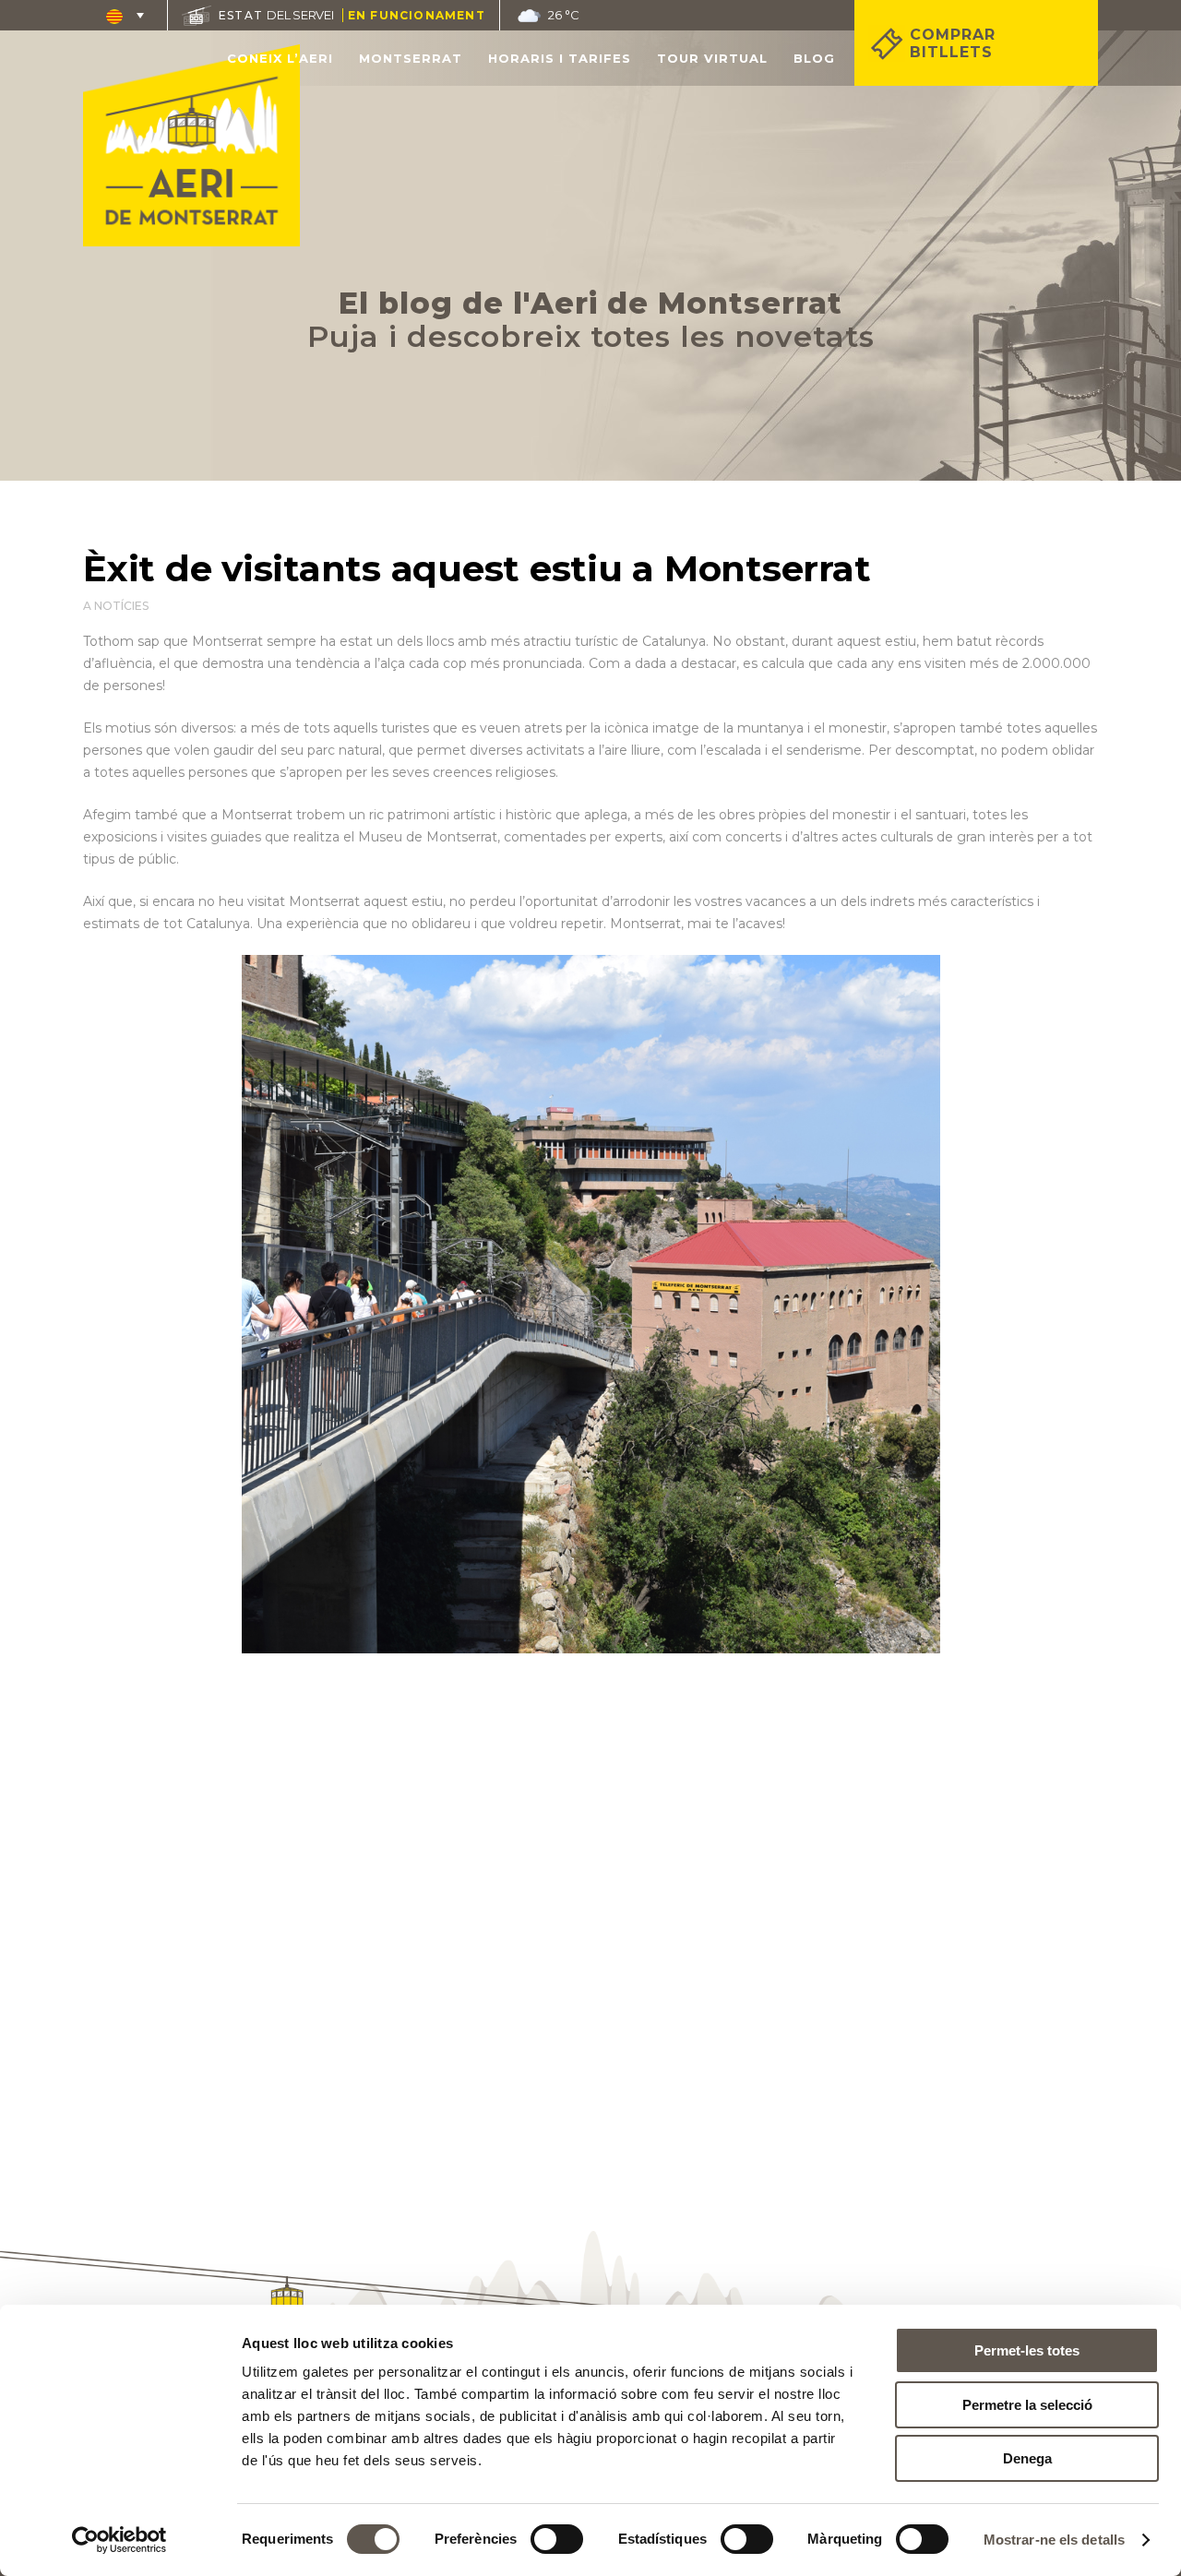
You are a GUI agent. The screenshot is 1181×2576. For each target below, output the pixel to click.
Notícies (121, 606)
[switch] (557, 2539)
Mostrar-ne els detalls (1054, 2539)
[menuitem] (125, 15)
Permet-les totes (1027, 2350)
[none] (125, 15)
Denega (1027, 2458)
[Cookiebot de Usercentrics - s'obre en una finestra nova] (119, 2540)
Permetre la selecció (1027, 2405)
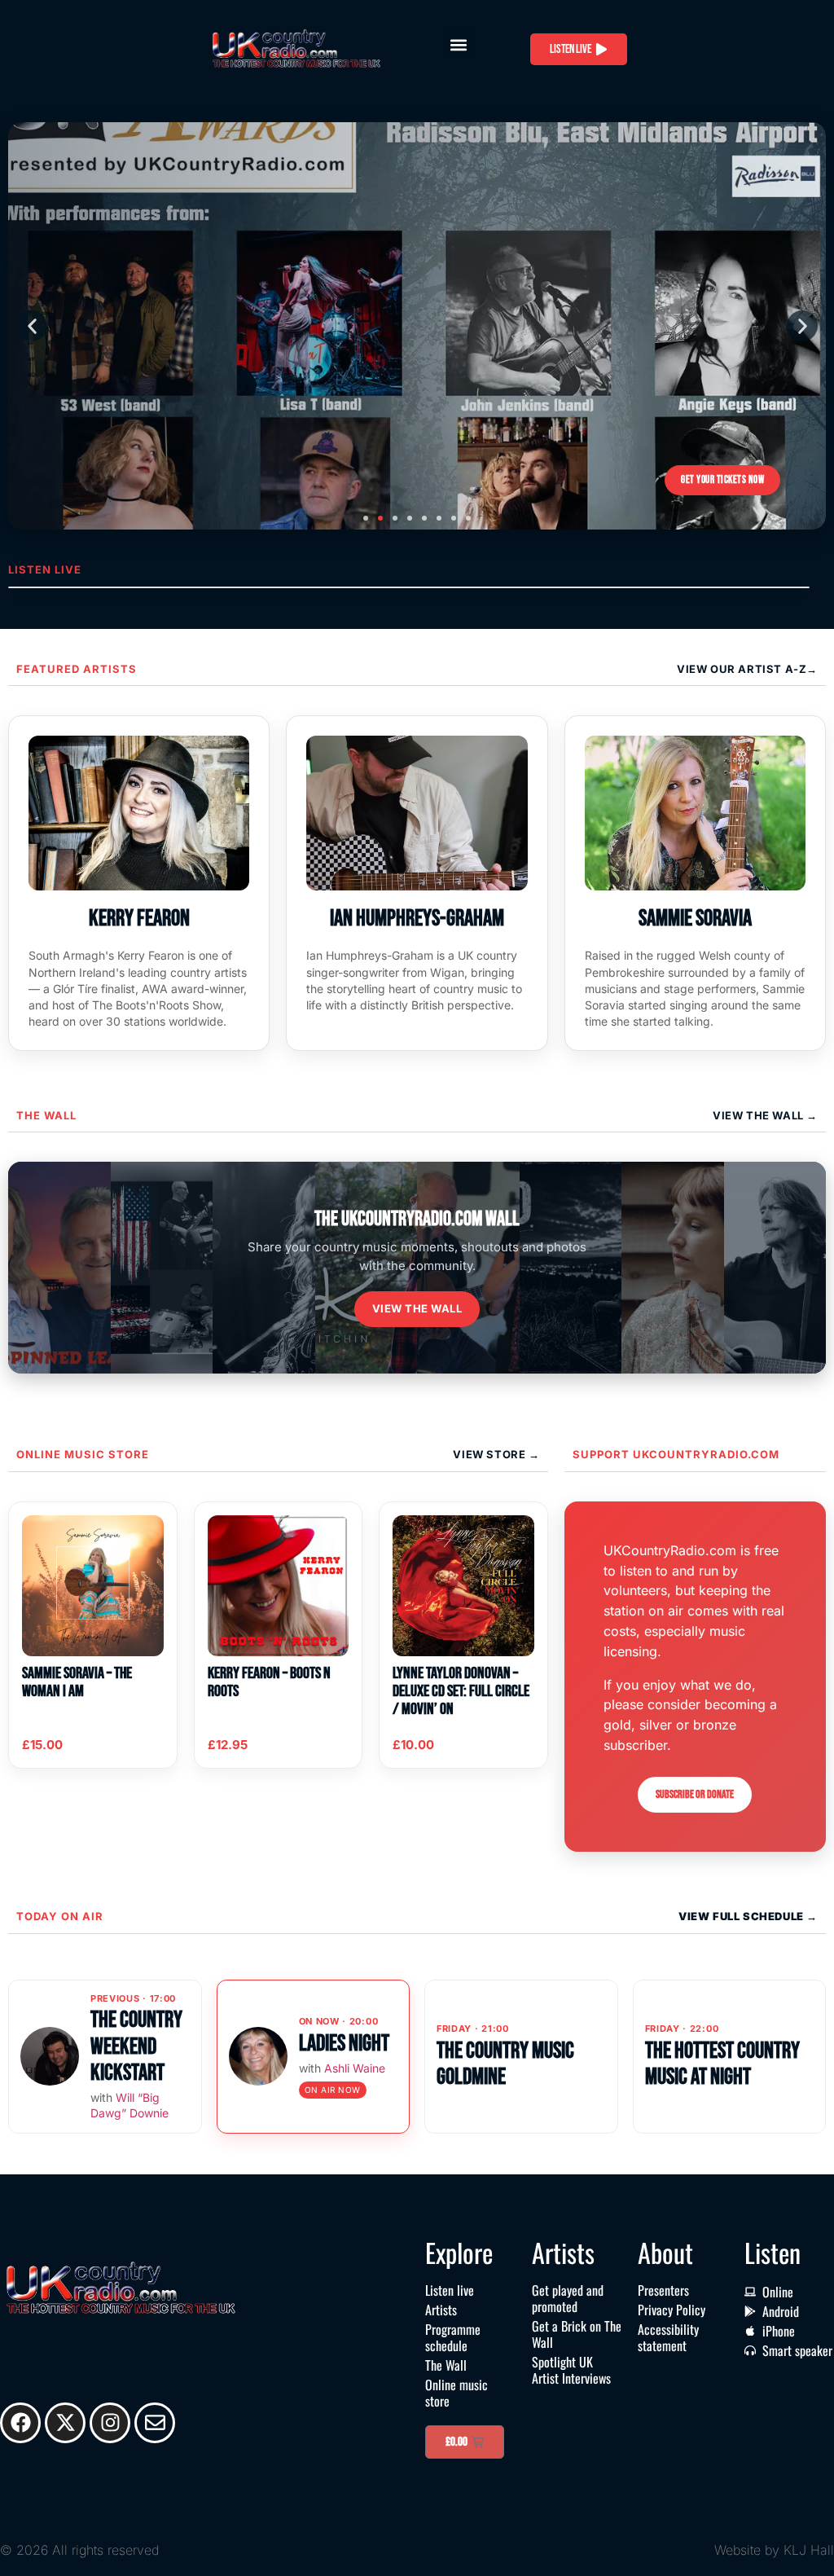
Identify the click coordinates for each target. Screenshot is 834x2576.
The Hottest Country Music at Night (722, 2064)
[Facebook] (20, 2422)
- - - - - - -
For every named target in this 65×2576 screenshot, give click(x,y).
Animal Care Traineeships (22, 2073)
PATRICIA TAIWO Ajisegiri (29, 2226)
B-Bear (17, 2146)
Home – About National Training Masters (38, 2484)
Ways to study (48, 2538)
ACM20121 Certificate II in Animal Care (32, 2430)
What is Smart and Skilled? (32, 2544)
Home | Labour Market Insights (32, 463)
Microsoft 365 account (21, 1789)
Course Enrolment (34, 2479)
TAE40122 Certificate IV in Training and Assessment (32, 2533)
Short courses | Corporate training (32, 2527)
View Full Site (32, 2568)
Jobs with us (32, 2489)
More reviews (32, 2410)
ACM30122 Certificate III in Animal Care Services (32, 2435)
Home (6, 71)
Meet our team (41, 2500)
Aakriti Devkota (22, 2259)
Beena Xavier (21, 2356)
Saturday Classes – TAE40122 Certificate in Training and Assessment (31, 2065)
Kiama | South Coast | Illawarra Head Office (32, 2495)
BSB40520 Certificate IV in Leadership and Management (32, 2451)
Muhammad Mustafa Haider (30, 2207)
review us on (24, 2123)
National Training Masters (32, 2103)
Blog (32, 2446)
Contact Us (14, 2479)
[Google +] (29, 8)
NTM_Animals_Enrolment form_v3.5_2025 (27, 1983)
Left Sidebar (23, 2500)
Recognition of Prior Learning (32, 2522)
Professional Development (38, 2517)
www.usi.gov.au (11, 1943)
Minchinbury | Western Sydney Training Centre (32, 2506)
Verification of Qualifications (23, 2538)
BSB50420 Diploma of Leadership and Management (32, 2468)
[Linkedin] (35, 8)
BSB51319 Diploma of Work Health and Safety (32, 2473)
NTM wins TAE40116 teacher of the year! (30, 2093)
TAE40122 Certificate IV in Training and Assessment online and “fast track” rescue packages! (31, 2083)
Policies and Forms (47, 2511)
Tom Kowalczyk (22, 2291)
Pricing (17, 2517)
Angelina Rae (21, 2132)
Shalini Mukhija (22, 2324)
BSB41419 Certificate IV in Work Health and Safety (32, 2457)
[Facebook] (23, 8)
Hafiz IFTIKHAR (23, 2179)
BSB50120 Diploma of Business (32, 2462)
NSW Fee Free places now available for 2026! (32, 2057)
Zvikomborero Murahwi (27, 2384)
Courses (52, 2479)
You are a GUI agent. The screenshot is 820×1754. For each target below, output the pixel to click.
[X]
- - - - - - -
▸ Exercise
Everything above from the line containing "You are a GUI agent. The screenshot is 1181×2576." down to the line containing "[Cookiebot de Usercentrics" is to be transcribed exactly, with both of those lines included and nothing else added.

▸ Reply to the exercise
You are a GUI agent. The screenshot is 1181×2576. For each target below, output the pixel to click.
Notícies (121, 606)
[switch] (557, 2539)
Mostrar-ne els detalls (1054, 2539)
[menuitem] (125, 15)
Permet-les totes (1027, 2350)
[none] (125, 15)
Denega (1027, 2458)
[Cookiebot de Usercentrics - s'obre en una finestra nova] (119, 2540)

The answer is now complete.